A variation of the linear probing idea is called **quadratic probing**.

Instead of using a constant skip value, we use a rehash function that increments the hash value by 1, 3, 5, 7, 9, and so on. This means that if the first hash value is $h$, the successive values are $h+1$, $h+4$, $h+9$, $h+16$, and so on.

Question: when to stop rehashing?

### Map

One of the most useful Python collections is the dictionary. Recall that a dictionary is an associative data type where you can store **key–value** pairs. The key is used to look up the associated data value. We often refer to this idea as a **map**.


* **Map()** Create a new, empty map. It returns an empty map collection.
* **put(key,val)** Add a new key-value pair to the map. If the key is already in the map then replace the old value with the new value.
* **get(key)** Given a key, return the value stored in the map or None otherwise.
* **del** Delete the key-value pair from the map using a statement of the form del map[key].
* **len()** Return the number of key-value pairs stored in the map.
* **in** Return True for a statement of the form key in map, if the given key is in the map, False otherwise.

In [14]:
class MyHashTable:
    def __init__(self):
        self.size = 11
        self.keys = [None] * self.size
        self.values = [None] * self.size
        
    def put(self, key, value):
        hashvalue = self.hashfunction(key, self.size)

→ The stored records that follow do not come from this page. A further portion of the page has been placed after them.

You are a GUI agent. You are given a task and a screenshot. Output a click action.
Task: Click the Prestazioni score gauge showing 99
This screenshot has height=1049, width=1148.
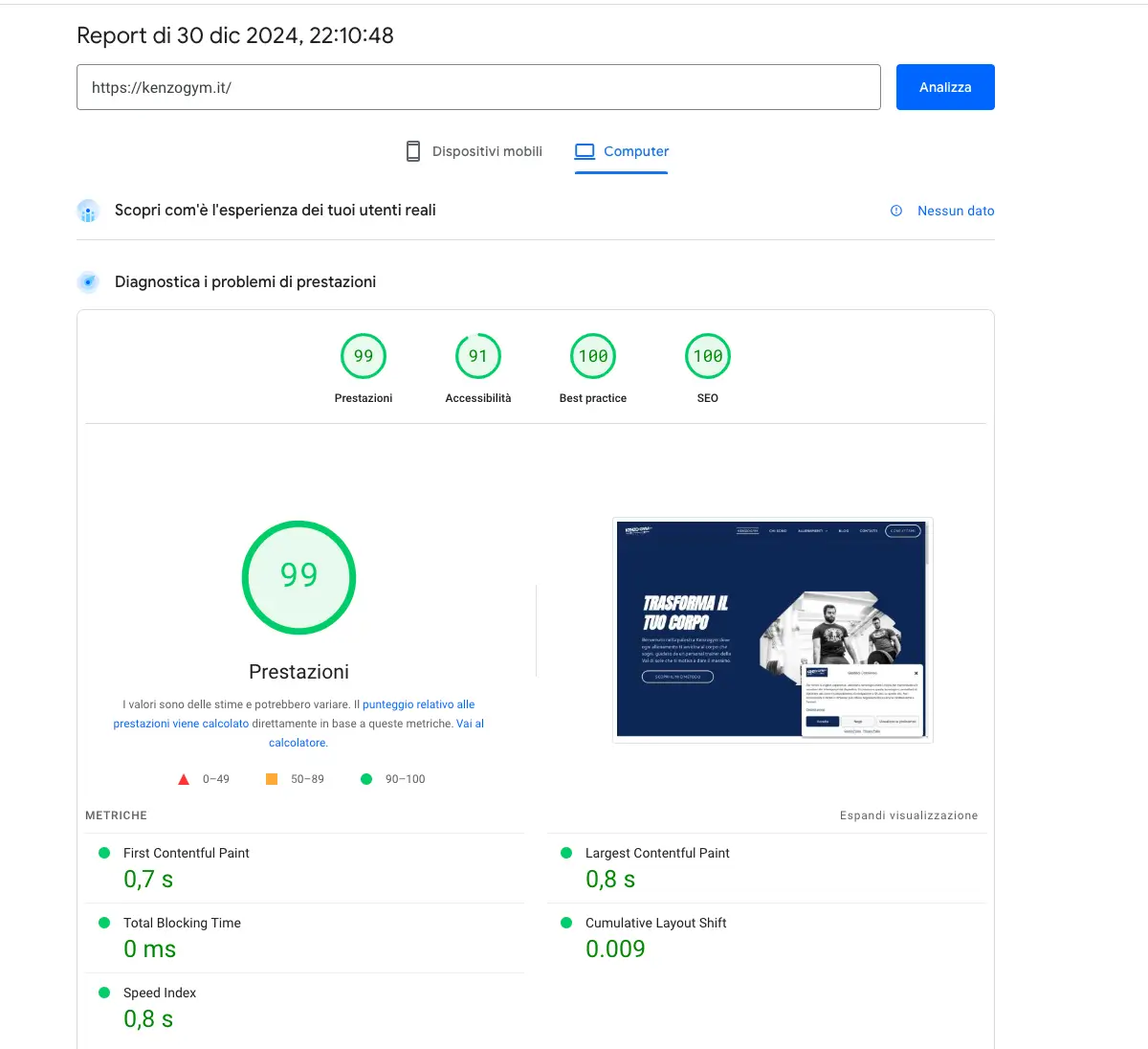[x=364, y=355]
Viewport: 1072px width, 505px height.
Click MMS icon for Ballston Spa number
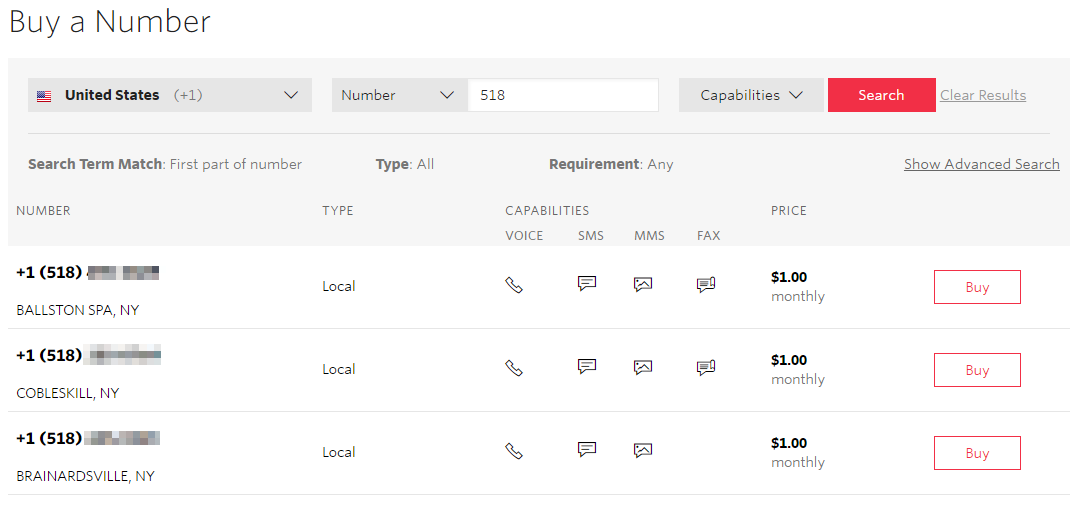point(643,284)
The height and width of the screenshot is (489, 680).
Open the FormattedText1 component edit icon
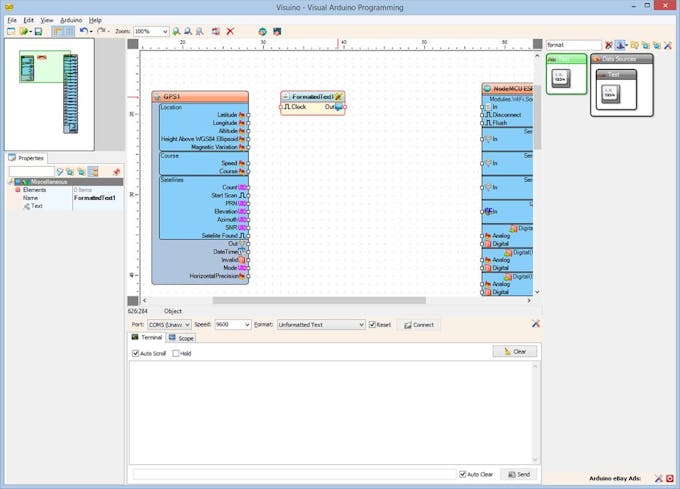(339, 97)
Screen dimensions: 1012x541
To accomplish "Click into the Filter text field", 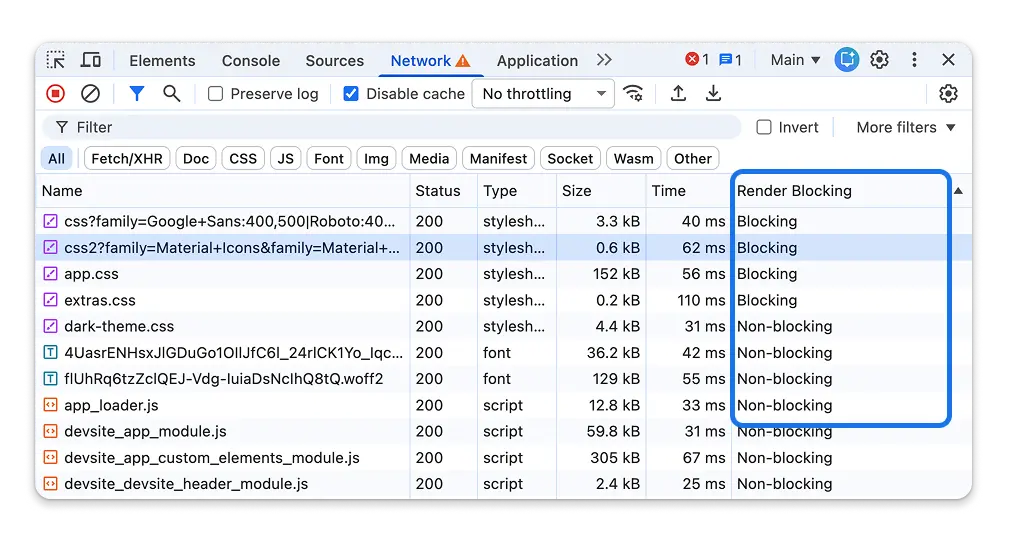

        # add new item to the slot
        if self.keys[hashvalue] == None:
            self.keys[hashvalue] = key
            self.values[hashvalue] = value
        else:
            # replace net value into slot
            if self.keys[hashvalue] == key:
                self.values[hashvalue] = value
            # collision
            else:
                # find next empty slot
                nextslot = self.rehash(hashvalue, self.size)
                while self.keys[nextslot] != None and self.keys[nextslot] != key:
                    nextslot = self.rehash(nextslot, self.size)
                
                # add new item to non-empty slot
                if self.keys[nextslot] == None: # add
                    self.keys[nextslot] = key
                    self.values[nextslot] = value
                else: # replace
                    self.values[nextslot] = value

    def hashfunction(self, key, size):
        return key % size
    
    def rehash(self, oldhash, size):
        return (oldhash + 1) % size
    
    def get(self, key):
        startslot = self.hashfunction(key, self.size)
        
        value = None
        stop = False
        found = False
        position = startslot
        while self.keys[position] != None and not found and not stop:
            if self.keys[position] == key:
                found = True
                value = self.values[position]
            else:
                position = self.rehash(position, self.size)
                if position == startslot:
                    stop = True
        return value
    
    # default function of []
    def __getitem__(self,key):
        return self.get(key)
    
    def __setitem__(self, key, value):
        self.put(key, value)

In [15]:
H = MyHashTable()
H[54] = "cat"
H[26] = "dog"
H[93] = "lion"
H[17] = "tiger"
H[77] = "bird"
H[31] = "cow"
H[44] = "goat"
H[55] = "pig"
H[20] = "chicken"

In [16]:
print(H.keys)
print(H.values)

[77, 44, 55, 20, 26, 93, 17, None, None, 31, 54]
['bird', 'goat', 'pig', 'chicken', 'dog', 'lion', 'tiger', None, None, 'cow', 'cat']


In [17]:
print(list(zip(H.keys, H.values)))

[(77, 'bird'), (44, 'goat'), (55, 'pig'), (20, 'chicken'), (26, 'dog'), (93, 'lion'), (17, 'tiger'), (None, None), (None, None), (31, 'cow'), (54, 'cat')]


In [18]:
H[20] = 'duck'
print(list(zip(H.keys, H.values)))

[(77, 'bird'), (44, 'goat'), (55, 'pig'), (20, 'duck'), (26, 'dog'), (93, 'lion'), (17, 'tiger'), (None, None), (None, None), (31, 'cow'), (54, 'cat')]


### Analysis of Hashing

In the best case hashing would provide a $O(1)$, constant time search technique. However, due to collisions, the number of comparisons is typically not so simple.